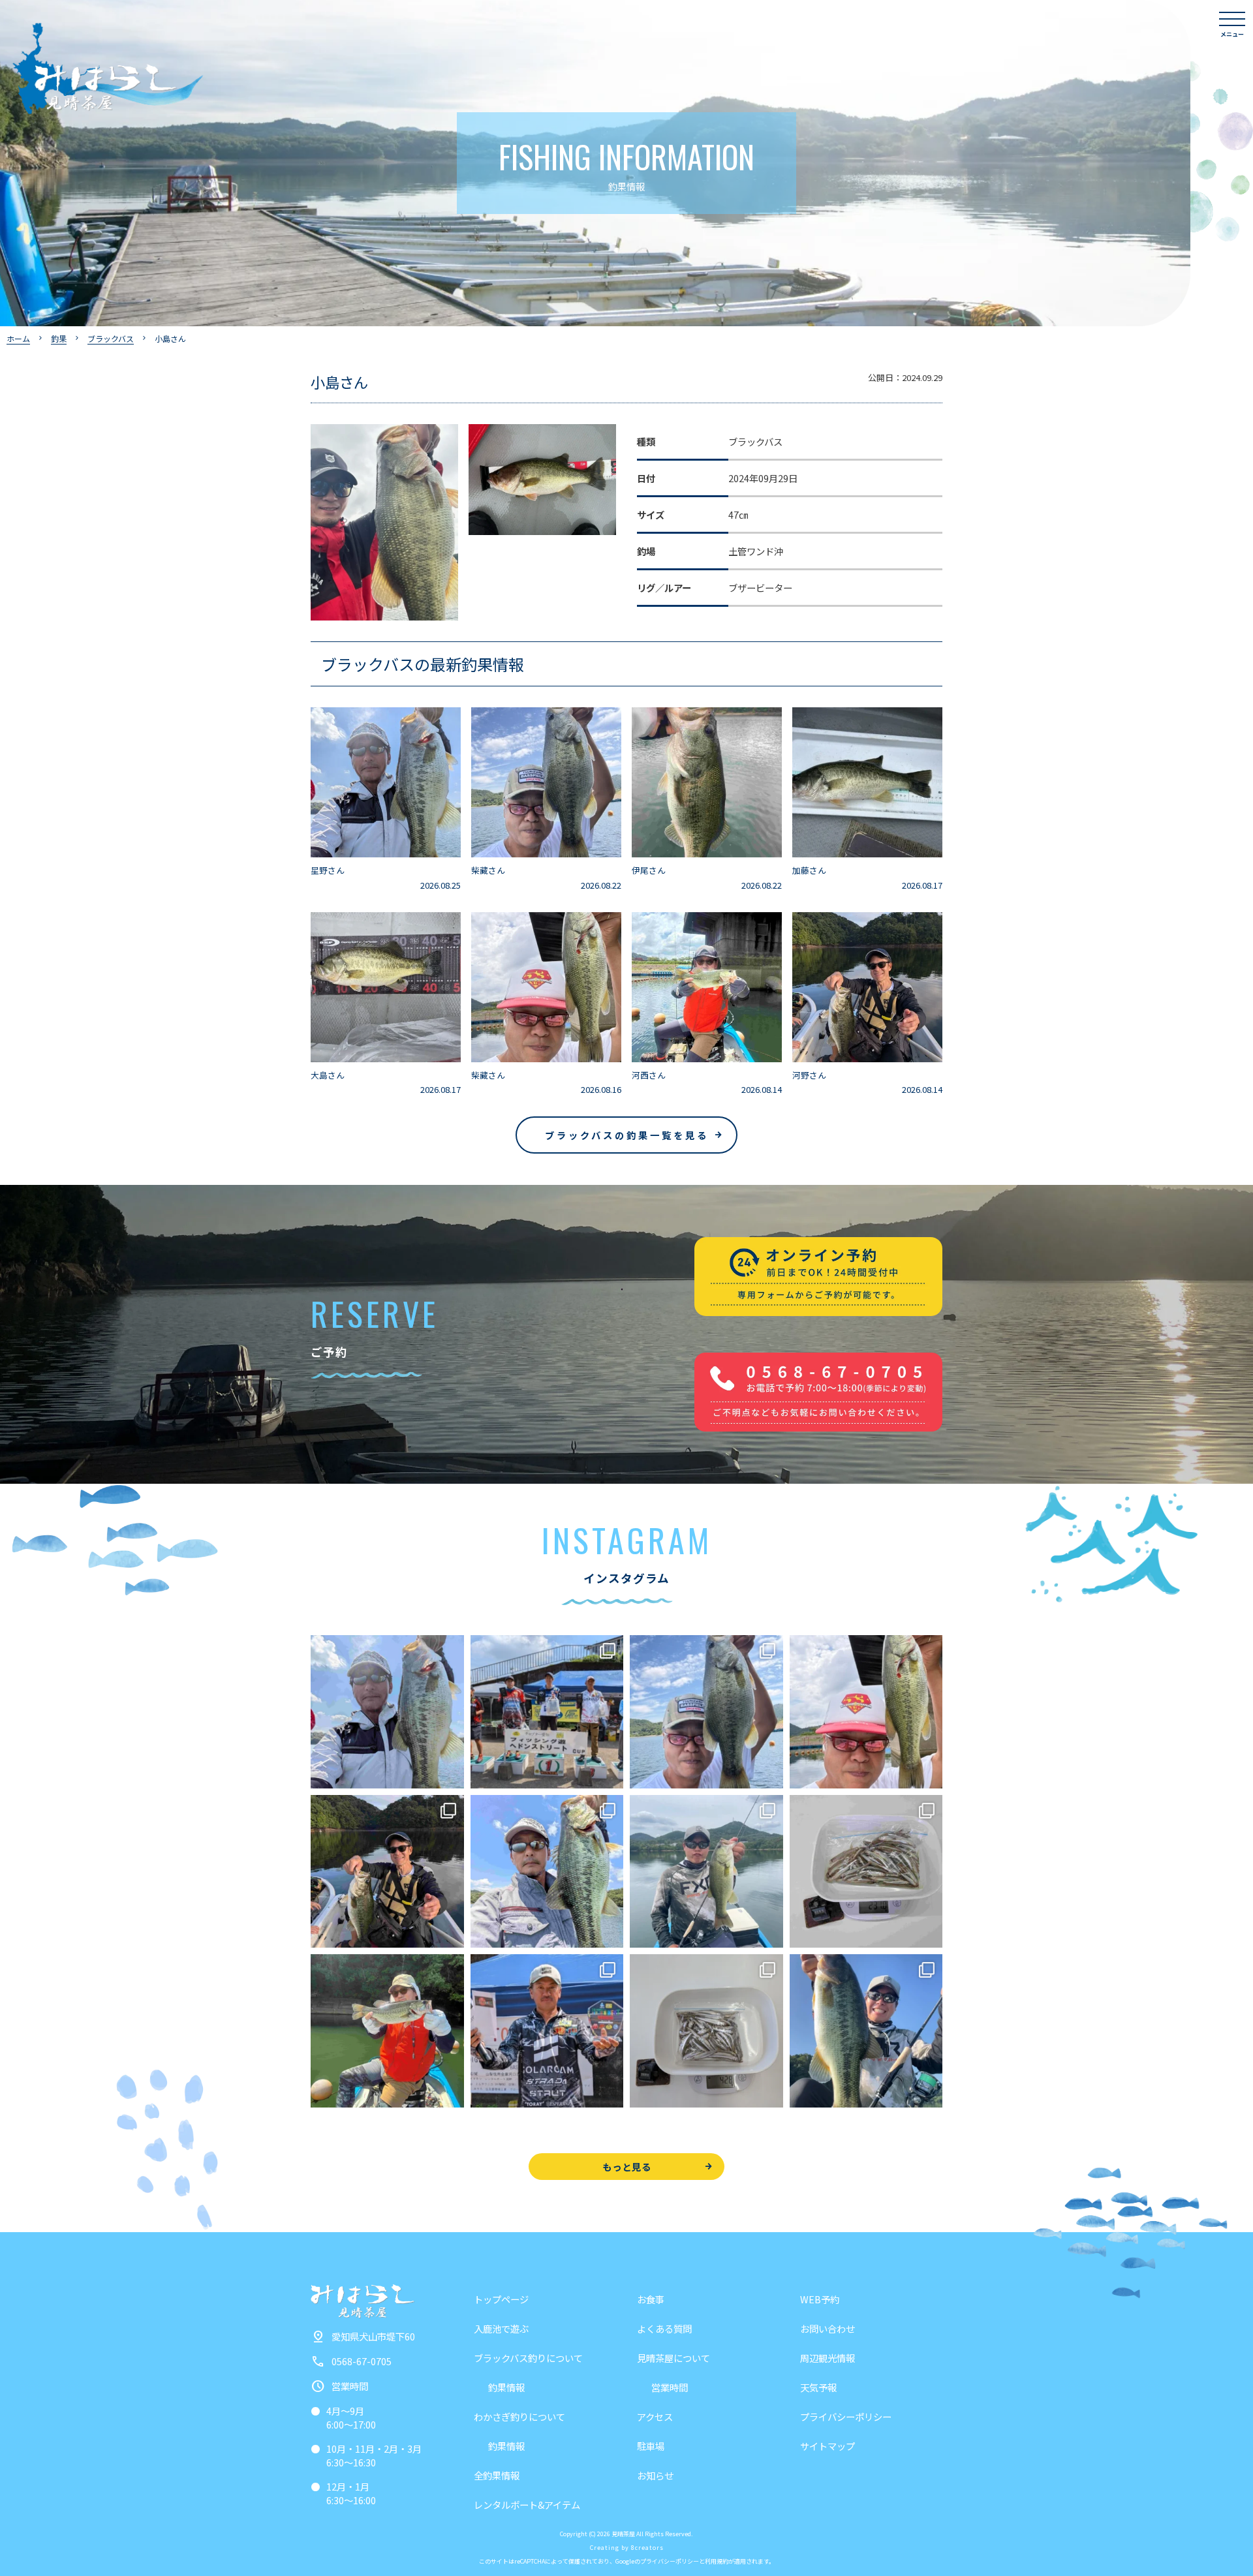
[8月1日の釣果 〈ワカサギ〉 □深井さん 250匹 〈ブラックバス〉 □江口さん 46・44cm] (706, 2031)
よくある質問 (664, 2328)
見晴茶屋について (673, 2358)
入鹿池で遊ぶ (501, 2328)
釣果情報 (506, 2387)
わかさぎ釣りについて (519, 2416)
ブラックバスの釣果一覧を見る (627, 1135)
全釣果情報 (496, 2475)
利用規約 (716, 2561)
===
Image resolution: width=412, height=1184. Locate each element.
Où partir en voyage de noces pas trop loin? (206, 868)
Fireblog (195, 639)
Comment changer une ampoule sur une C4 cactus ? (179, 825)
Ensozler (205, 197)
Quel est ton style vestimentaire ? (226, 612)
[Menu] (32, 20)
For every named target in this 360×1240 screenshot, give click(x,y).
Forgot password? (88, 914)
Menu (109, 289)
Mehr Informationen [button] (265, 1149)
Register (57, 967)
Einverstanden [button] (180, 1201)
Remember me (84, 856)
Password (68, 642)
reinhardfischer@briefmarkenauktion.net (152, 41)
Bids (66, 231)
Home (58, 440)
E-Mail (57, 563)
===
## [REQUIRED ACTION]
Starting at the line with "Fireblog (195, 639)" and ending at the line with "E-Mail (57, 563)", print each line of the listing above exactly, with no other lines.

## [WRITTEN RESPONSE]
Fireblog (195, 639)
Comment changer une ampoule sur une C4 cactus ? (179, 825)
Ensozler (205, 197)
Quel est ton style vestimentaire ? (226, 612)
[Menu] (32, 20)
For every named target in this 360×1240 screenshot, give click(x,y).
Forgot password? (88, 914)
Menu (109, 289)
Mehr Informationen [button] (265, 1149)
Register (57, 967)
Einverstanden [button] (180, 1201)
Remember me (84, 856)
Password (68, 642)
reinhardfischer@briefmarkenauktion.net (152, 41)
Bids (66, 231)
Home (58, 440)
E-Mail (57, 563)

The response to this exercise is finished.